I have an OpenGL Tessellated Sphere and I want to cut a cylindrical hole in it

Question

I am working on a piece of software which generated a polygon mesh to represent a sphere, and I want to cut a hole through the sphere. This polygon mesh is only an overlay across the surface of the sphere. I have a good idea of how to determine which polygons will intersect my hole, and I can remove them from my collection, but after that point I am getting a little confused. I was wondering if anyone could help me with the high-level concepts?

Basically, I envision three situations:

1.) The cylindrical hole does not intersect my sphere.
2.) The cylindrical hole partially goes through my sphere.
3.) The cylindrical hole goes all the way through my sphere. 

For #1, I can test for this (no polygons removed) and act accordingly (do nothing). For #2 and #3, I am not sure how to re-tessellate my sphere to account for the hole. For #3, I have somewhat of an idea that is basically along the following lines:

a.) Find your entry point (a circle)
b.) Find your exit point (a circle) 
c.) Remove the necessary polygons
d.) Make new polygons along the 4* 'sides' of the hole to keep my 
    sphere a manifold. 

This extremely simplified algorithm has some 'holes' I would like to fill in. For example, I don't actually want to have 4 sides to my hole - it should be a cylinder, or at lease a tessellated representation of a cylinder. I'm also not sure how to make these new polygons to keep my sphere with a hole in a tessellated surface.

I have no idea how to approach scenario #2.

Answer 1

Well if you want just to render this (visualize) then may be you do not need to change the generated meshes at all. Instead use Stencil buffer to render your sphere with the holes. For example I am rendering disc (thin cylinder) with circular holes near its outer edge (as a base plate for machinery) with combination of solid and transparent objects around so I need the holes are really holes. As I was lazy to triangulate the shape as is generated at runtime I chose stencil for this.

1. Create OpenGL context with Stencil buffer

   I am using 8 bit for stencil but this technique uses just single bit.

2. Clear stencil with 0 and turn off Depth&Color masks

   This has to be done before rendering your mesh with stencil. So if you have more objects rendered in this way you need to do this before each one of them.
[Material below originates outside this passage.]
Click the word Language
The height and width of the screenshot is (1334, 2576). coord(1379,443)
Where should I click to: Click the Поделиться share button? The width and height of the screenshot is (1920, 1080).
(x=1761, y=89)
3. Set stencil with 1 for solid mesh

4. Clear stencil with 0 for hole meshes

5. Turn on Depth&Color masks and render solid mesh where stencil is 1

In code it looks like this:

// [stencil]
glEnable(GL_STENCIL_TEST);
// whole stencil=0
glClearStencil(0);
glClear(GL_STENCIL_BUFFER_BIT);
// turn off color,depth
glStencilMask(0xFF);
glColorMask(GL_FALSE, GL_FALSE, GL_FALSE, GL_FALSE);
glDepthMask(GL_FALSE);
// stencil=1 for solid mesh
glStencilFunc(GL_ALWAYS,1,0xFF);
glStencilOp(GL_KEEP, GL_KEEP, GL_REPLACE);
glCylinderxz(0.0,y,0.0,r,qh);
// stencil=0 for hole meshes
glStencilFunc(GL_ALWAYS,0,0xFF);
glStencilOp(GL_KEEP, GL_KEEP, GL_REPLACE);
for(b=0.0,j=0;j<12;j++,b+=db)
    {
    x=dev_R*cos(b);
    z=dev_R*sin(b);
    glCylinderxz(x,y-0.1,z,dev_r,qh+0.2);
    }
// turn on color,depth
glColorMask(GL_TRUE, GL_TRUE, GL_TRUE, GL_TRUE);
glDepthMask(GL_TRUE);
// render solid mesh the holes will be created by the stencil test
glStencilFunc(GL_NOTEQUAL,0,0xFF);
glStencilOp(GL_KEEP, GL_KEEP, GL_KEEP);
glColor3f(0.1,0.3,0.4);
glCylinderxz(0.0,y,0.0,r,qh);
glDisable(GL_STENCIL_TEST);

where glCylinderxz(x,y,z,r,h) is just function that render cylinder at (x,y,z) with radius r with y-axis as its rotation axis. The db is angle step (2*Pi/12). Radiuses are r-big, dev_r-hole radius, dev_R-hole centers And qhis the thickness of the plate.

The result looks like this (each of the 2 plates is rendered with this):

This approach is more suited for thin objects. If your cuts leads to thick enough sides then you need to add a cut side rendering otherwise the lighting could be wrong on these parts.

Answer 2

Sounds like you want constructive solid geometry.

Carve might do what you want. If you just want run-time rendering OpenCSG will work.

Answer 3

I implemented CSG operations using scalar fields earlier this year. It works well if performance isn't important. That is, the calculations aren't real time. The problem is that the derivative isn't defined everywhere, so you can forget about computing cheap vertex-normals that way. It has to be done as a post-step. See here for the paper I used (in the first answer), and some screenshots I made:

CSG operations on implicit surfaces with marching cubes

Also, CSG this way requires the initial mesh to be represented using implicit surfaces. While any geometric mesh can be split into planes, it wouldn't give good results. So spheres would have to be represented by a radius and an origin, and cylinders would be represented by a radius, origin and base height.